▶ [Work to complete]: Below are the records. Count the lines containing the string "each", and reply with the number alone.

-- The input follows --

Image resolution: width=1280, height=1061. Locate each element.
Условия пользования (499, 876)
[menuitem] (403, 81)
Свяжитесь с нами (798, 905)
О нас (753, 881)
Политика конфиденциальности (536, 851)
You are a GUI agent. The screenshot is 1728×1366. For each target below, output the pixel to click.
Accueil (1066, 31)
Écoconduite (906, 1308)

-- The input concluded --
-- The input follows --

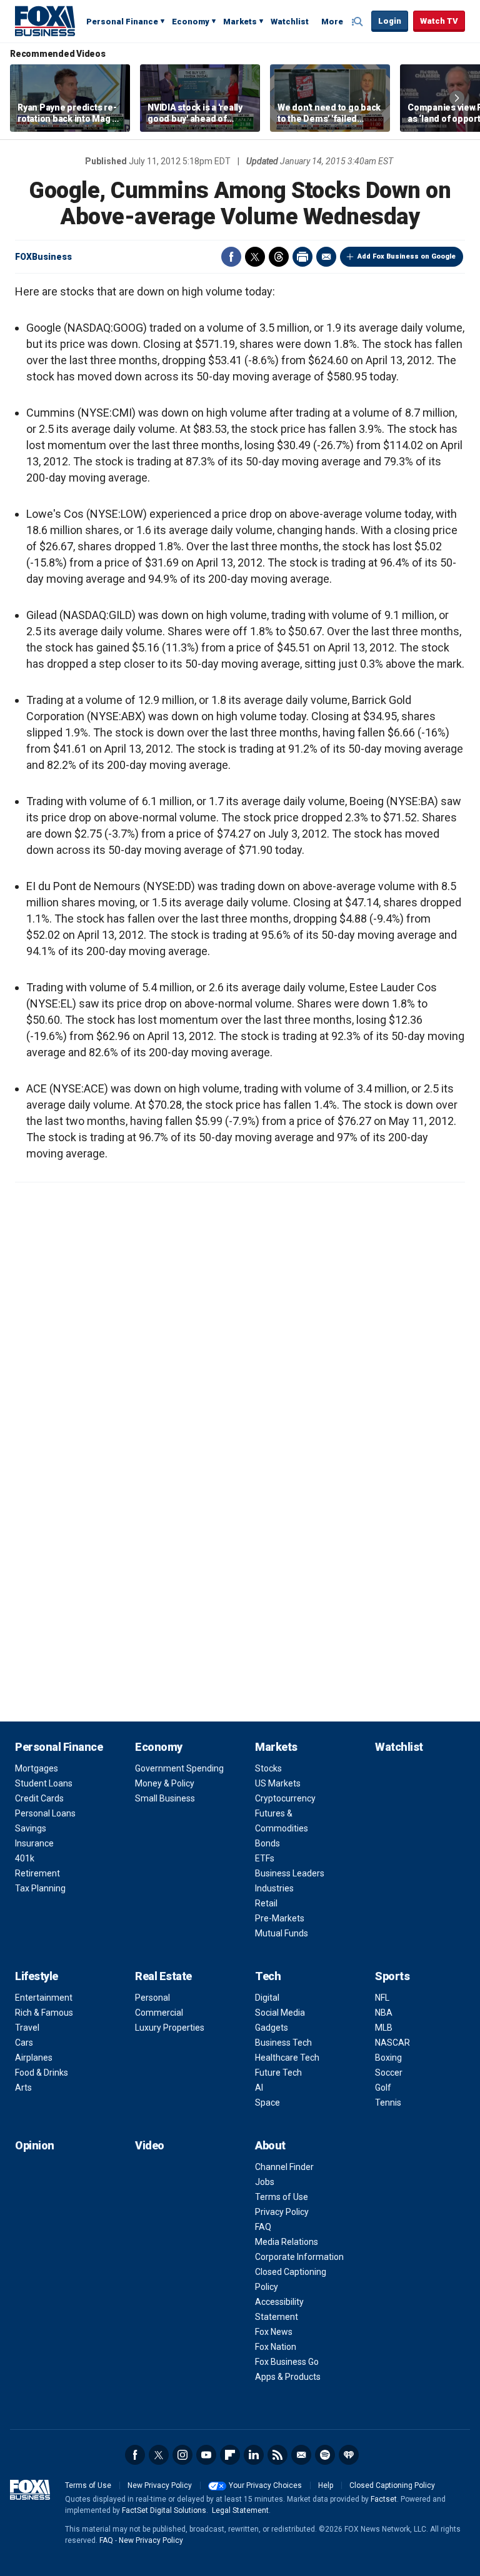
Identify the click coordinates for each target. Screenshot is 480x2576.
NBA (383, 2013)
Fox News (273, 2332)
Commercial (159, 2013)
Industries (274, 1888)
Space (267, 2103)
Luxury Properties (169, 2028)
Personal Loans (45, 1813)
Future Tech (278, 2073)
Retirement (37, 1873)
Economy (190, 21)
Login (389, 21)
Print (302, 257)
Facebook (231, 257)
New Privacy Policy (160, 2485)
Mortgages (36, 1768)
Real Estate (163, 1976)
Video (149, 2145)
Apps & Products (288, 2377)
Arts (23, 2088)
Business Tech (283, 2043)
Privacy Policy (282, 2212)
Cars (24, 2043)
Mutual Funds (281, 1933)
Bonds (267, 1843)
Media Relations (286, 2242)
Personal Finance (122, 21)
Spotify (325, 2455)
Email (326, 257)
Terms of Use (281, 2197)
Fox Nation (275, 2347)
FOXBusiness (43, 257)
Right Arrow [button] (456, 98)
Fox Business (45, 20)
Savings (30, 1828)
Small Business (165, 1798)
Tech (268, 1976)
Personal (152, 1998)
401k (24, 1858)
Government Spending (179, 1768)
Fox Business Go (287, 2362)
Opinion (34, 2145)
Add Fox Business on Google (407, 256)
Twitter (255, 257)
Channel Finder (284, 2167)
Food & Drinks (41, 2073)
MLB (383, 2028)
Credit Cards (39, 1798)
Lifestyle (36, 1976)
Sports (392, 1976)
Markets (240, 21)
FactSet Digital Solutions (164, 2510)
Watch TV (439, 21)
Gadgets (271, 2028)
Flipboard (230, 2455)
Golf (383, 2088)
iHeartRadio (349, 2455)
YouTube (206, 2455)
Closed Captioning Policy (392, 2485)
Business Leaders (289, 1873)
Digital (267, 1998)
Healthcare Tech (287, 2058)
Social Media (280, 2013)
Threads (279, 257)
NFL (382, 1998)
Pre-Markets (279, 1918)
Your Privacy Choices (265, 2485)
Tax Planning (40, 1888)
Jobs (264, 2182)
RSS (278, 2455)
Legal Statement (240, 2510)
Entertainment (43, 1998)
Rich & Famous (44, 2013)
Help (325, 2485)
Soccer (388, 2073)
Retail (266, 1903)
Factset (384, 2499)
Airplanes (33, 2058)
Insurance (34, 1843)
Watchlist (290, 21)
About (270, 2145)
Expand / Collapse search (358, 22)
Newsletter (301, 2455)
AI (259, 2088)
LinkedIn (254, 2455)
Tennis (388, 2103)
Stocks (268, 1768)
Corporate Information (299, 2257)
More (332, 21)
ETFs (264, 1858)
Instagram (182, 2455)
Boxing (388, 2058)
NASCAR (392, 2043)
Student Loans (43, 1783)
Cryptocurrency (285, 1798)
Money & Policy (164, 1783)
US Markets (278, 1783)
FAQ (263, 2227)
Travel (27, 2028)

-- The input concluded --
-- The input follows --

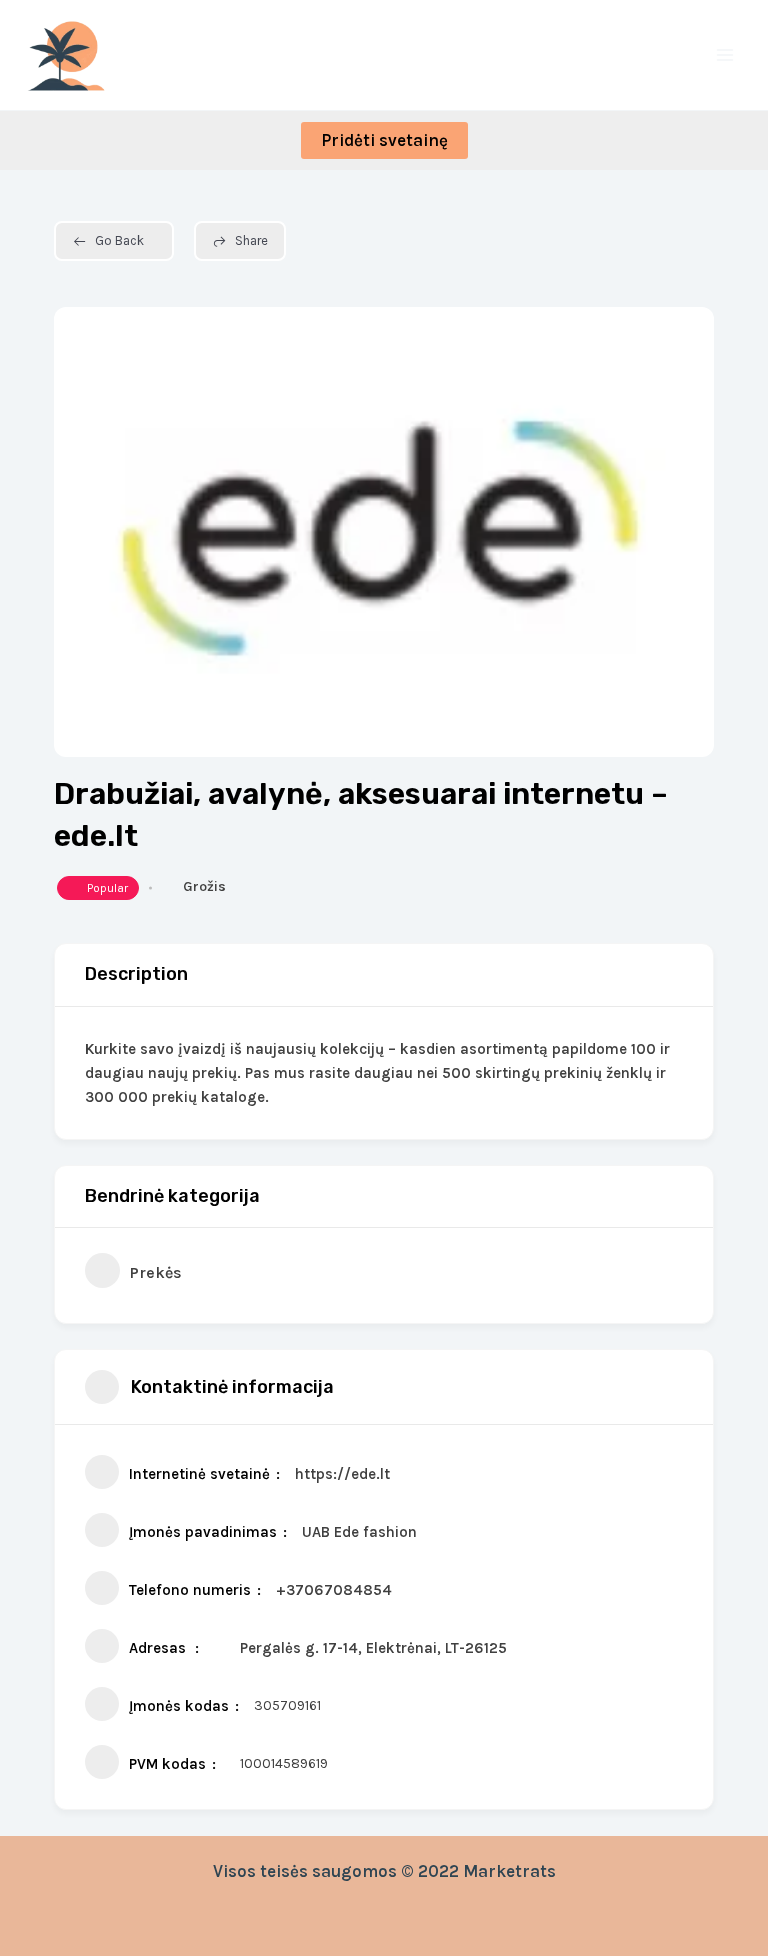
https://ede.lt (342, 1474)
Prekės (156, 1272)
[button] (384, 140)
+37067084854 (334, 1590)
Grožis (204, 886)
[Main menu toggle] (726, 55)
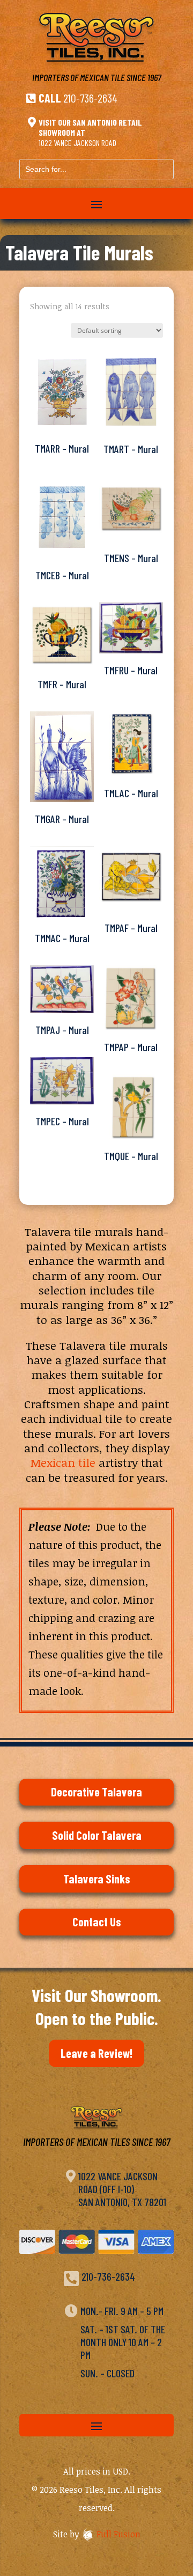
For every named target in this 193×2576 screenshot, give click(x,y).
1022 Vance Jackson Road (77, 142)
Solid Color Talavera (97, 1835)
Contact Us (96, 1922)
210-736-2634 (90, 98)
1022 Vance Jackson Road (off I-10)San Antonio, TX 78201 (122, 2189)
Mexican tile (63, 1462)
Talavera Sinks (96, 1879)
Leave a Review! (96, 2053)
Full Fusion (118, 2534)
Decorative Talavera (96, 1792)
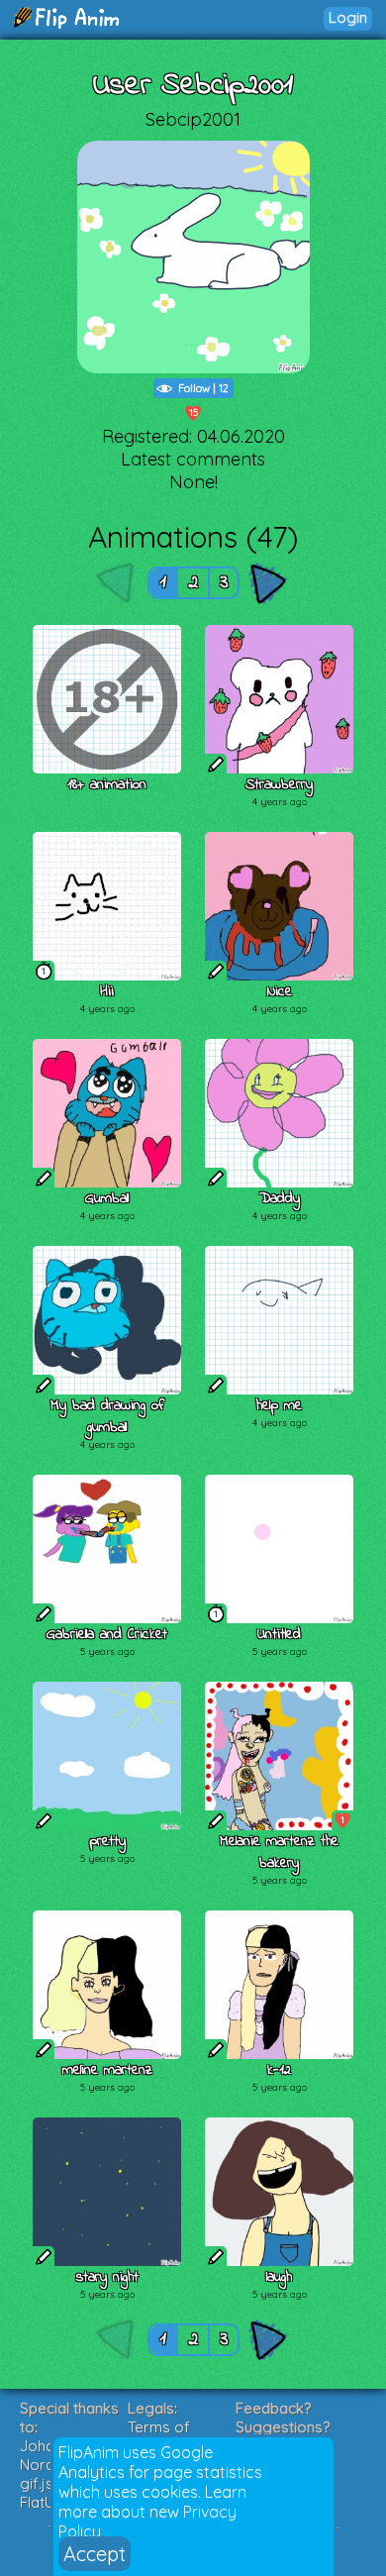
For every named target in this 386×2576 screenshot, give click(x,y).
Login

-- The input concluded --

▶ [Expected answer]: 3